Give us this day our proper label

It's always fun to pour my Mystery-Flavor Super-Strength tea-of-the-day (brewed for me each morning by my DH), prop my feet up on the wall, check email and find a Zogby survey waiting. How I got on their list I dunno, but being a Zogby Survey-ee makes me feel terribly important.

But when I finish the fun part and get to the standard questions designed to box me into my Proper Demographic, one question bugs me. Having checked off that I am a Protestant of non-denominational or "other" persuasion, I get asked this:

"Do you consider yourself a born-again, evangelical, or fundamentalist Christian?
- Yes
- No
- Not sure
- Refused"

So. What if I'm one out of three?

On one occasion I got irritated and marked "Refused." For awhile I ticked "Not sure." I did this in spite of the word "or." The Zogbyists might want me to check "yes" even if I fit only one of the three terms, but in results I will still get lumped in with fundamentalists. But OK, I'll check "yes." Let me skew the official position of the fundamentalist demographic. This isn't necessarily a bad thing.

Months ago I decided to annoy them with some "Questions and comments on this survey" wherein I explained that the three terms - fundamentalist, evangelical, born again -- are not a package deal. While they tend to occur together, not one of them is dependent on another, either as cause or as effect.

I am born again. It's an experience. I had it.

I am not a fundamentalist.
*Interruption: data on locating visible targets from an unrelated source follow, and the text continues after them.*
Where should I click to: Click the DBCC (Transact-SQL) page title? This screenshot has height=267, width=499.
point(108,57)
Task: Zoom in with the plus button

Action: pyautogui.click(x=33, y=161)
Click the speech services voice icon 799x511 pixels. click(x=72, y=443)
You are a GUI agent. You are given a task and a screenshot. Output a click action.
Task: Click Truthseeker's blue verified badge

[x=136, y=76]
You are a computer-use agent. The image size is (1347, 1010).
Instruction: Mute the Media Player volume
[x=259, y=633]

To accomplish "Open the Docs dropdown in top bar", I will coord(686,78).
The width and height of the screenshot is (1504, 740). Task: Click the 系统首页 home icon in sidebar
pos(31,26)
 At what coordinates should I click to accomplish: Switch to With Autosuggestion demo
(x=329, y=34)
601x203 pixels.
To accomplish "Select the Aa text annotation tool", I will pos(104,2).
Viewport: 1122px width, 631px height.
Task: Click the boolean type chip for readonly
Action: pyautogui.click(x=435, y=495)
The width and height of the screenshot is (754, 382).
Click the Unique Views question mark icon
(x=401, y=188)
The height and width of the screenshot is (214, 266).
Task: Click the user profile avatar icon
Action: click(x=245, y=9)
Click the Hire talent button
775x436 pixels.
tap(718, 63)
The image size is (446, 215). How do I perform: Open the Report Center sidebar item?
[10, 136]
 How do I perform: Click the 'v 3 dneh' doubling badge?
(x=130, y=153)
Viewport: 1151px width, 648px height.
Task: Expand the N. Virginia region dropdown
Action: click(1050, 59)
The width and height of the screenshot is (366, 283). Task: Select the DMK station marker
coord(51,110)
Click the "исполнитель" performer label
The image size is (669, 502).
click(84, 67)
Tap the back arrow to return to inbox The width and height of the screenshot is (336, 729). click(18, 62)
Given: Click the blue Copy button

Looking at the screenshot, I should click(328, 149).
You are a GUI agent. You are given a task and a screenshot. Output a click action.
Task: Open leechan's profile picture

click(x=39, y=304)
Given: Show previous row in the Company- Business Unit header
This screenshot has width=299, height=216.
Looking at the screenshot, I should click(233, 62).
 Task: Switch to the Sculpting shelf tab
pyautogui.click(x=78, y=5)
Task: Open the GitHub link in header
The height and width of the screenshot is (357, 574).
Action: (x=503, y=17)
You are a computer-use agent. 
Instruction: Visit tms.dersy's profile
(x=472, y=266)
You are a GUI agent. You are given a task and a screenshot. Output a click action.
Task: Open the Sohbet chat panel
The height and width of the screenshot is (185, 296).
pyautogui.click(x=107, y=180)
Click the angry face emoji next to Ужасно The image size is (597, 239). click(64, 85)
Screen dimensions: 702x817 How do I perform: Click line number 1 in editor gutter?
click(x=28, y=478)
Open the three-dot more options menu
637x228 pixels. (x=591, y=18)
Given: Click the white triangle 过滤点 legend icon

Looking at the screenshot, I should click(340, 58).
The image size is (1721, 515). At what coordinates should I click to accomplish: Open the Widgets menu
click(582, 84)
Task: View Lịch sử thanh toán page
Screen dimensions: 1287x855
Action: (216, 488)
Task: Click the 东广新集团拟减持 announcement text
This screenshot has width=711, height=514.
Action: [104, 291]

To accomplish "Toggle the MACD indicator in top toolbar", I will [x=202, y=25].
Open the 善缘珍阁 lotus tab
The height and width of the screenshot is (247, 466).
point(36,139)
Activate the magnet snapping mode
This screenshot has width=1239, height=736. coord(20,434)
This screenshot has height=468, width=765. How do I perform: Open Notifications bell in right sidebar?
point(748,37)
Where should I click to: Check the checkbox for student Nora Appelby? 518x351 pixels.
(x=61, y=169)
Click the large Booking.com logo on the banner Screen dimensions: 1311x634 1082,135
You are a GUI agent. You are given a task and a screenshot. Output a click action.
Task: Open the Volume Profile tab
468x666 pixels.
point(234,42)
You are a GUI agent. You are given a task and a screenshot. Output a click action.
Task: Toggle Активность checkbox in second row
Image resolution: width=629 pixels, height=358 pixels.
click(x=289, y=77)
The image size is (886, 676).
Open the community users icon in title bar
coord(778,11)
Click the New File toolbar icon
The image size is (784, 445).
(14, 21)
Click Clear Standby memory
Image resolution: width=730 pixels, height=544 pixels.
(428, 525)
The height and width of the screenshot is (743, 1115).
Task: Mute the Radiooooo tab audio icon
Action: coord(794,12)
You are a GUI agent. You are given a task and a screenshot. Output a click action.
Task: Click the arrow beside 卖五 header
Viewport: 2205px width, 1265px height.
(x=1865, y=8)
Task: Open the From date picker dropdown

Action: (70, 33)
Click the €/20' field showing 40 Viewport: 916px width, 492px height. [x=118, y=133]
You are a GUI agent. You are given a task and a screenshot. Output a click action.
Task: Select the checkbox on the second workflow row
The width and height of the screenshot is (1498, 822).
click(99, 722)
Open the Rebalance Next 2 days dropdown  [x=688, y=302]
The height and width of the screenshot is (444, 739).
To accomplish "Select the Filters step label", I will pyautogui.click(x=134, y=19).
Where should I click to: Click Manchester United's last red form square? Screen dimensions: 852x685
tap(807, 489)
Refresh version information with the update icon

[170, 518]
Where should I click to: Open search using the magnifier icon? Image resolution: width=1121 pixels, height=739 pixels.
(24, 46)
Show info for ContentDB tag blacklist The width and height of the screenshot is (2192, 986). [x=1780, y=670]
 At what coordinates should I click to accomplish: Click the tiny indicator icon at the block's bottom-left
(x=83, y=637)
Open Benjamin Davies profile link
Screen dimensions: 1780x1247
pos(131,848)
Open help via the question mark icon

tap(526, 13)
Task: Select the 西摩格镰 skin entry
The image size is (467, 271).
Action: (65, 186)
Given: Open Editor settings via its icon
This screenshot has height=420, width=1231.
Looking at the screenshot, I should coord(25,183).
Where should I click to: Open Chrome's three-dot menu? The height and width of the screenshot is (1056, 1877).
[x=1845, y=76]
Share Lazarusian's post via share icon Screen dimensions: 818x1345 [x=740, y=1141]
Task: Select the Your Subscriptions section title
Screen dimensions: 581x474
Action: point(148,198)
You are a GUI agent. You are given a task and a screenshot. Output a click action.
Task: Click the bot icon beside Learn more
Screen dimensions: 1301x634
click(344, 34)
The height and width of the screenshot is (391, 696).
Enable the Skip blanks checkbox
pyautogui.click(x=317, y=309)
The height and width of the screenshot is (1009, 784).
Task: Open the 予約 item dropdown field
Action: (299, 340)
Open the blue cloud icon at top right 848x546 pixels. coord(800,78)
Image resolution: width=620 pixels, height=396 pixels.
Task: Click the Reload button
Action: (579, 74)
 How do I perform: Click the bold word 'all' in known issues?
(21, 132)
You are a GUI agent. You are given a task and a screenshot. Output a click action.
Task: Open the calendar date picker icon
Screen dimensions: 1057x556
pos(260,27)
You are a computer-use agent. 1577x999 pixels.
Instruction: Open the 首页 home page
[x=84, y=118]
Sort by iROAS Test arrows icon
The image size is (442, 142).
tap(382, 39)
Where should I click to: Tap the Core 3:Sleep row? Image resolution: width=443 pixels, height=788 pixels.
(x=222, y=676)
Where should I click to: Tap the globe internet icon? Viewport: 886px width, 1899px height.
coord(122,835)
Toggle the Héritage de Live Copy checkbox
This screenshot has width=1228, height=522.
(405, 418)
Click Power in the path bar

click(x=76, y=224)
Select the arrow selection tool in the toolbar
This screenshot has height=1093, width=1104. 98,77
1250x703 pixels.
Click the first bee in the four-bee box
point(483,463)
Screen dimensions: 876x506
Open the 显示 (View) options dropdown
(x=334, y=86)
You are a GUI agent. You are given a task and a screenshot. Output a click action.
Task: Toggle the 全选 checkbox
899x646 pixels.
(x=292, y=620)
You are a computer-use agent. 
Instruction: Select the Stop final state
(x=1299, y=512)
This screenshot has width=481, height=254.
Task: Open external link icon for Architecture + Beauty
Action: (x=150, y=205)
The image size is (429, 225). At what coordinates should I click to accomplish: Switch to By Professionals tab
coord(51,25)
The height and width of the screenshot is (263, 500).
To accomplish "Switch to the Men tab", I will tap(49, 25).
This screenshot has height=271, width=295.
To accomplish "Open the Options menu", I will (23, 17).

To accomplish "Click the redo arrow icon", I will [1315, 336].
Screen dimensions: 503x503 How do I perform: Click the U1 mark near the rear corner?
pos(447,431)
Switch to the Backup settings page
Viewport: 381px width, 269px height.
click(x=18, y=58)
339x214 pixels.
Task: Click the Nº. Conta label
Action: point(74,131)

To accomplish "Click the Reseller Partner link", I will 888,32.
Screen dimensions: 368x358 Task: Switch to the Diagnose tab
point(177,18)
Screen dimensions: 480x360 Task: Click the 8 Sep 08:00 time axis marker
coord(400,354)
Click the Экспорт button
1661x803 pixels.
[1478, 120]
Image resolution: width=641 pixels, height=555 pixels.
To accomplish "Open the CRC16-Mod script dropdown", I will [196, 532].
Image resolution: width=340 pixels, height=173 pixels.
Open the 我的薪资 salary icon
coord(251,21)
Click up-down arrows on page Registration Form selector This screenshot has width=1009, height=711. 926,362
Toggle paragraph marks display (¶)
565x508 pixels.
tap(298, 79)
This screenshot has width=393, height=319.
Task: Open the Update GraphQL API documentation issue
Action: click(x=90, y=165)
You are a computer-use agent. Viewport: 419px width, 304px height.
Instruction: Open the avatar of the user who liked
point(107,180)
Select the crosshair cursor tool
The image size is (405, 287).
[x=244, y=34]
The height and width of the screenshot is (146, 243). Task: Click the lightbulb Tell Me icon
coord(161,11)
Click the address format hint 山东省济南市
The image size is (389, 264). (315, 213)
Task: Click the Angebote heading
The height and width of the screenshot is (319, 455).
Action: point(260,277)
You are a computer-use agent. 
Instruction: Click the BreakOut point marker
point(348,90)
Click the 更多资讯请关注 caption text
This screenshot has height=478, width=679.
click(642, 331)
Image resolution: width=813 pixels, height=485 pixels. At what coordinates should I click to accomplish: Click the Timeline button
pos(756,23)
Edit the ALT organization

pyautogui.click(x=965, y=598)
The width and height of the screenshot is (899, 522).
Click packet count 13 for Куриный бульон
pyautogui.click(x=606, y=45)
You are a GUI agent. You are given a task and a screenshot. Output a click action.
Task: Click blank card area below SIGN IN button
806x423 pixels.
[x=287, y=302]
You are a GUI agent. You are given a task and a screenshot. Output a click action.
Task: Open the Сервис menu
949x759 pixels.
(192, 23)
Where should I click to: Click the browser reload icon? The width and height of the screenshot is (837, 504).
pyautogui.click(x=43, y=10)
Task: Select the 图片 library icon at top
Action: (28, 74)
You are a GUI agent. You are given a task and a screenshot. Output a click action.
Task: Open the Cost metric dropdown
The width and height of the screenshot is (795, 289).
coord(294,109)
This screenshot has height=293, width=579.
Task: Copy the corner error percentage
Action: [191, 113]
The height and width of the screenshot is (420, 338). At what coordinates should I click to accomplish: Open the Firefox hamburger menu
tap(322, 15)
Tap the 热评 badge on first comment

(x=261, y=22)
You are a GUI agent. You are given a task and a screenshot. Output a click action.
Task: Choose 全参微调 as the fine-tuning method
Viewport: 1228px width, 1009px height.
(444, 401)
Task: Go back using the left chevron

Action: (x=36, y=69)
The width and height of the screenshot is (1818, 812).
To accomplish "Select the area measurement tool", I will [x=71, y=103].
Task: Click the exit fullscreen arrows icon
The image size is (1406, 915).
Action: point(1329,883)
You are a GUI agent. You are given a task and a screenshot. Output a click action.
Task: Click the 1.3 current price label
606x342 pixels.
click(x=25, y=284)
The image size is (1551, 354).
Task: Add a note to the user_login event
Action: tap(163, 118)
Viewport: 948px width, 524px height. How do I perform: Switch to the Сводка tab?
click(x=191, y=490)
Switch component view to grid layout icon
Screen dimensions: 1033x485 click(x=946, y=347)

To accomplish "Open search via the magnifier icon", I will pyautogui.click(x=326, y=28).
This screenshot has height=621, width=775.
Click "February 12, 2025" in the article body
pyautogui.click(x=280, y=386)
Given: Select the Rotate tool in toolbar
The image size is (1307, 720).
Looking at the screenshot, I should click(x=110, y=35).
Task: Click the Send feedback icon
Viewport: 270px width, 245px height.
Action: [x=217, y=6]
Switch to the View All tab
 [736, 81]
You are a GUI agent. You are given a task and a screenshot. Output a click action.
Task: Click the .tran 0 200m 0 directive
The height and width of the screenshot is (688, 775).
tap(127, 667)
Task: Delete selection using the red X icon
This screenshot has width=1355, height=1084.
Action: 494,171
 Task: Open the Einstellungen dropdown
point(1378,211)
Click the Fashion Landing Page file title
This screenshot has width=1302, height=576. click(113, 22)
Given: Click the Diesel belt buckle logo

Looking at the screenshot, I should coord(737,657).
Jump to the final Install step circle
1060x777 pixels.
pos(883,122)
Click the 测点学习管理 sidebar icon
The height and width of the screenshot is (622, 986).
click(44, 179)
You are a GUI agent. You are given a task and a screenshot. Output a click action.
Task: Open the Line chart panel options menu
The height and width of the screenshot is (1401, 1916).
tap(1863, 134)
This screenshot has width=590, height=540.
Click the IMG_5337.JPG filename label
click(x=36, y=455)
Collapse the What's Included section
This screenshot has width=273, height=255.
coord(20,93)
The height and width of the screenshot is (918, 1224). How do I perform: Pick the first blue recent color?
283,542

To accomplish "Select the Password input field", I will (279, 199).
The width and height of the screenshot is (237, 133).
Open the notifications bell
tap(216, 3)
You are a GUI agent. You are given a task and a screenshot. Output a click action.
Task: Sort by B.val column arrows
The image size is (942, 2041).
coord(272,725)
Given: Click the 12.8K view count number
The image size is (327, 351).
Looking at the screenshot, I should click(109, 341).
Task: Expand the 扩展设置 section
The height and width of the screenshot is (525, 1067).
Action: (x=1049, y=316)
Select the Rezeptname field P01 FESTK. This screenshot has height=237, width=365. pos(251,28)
I am not an evangelist. I am also not, technically, a "liberal Christian" since my theology is not anti-supernatural, not anti-miracle. The Nicene Creed is pretty much okay by me.

If I fit into a box --and that's a big If -- it's the Christian Left. You know, those radical pinko preverts who believe Christ was a fan of peace, caring for the needy, everybody being entitled his own spiritual path. Stuff like that. Subscribers to liberal theology can be Christian Leftists too, but if we want to believe in the divinity of Jesus Christ, nobody is kicking us out of The Left over how backward we are.

Zogby ignored me. The question remains worded as it always was.

My guess would be that for a Born Again to be a political liberal is so statistically uncommon -- or they think it is -- that they have no motivation to break the "non-denominational Protestant" category down any further than their question allows. It still bugs me. There are, I think, a lot more of us than the popular image of the "Christian" would indicate. Whatever our percentage, we're not marginal. If surveys glom the three categories together under one fundamentalist umbrella, it's hard to sort us out and I think we need to be identified.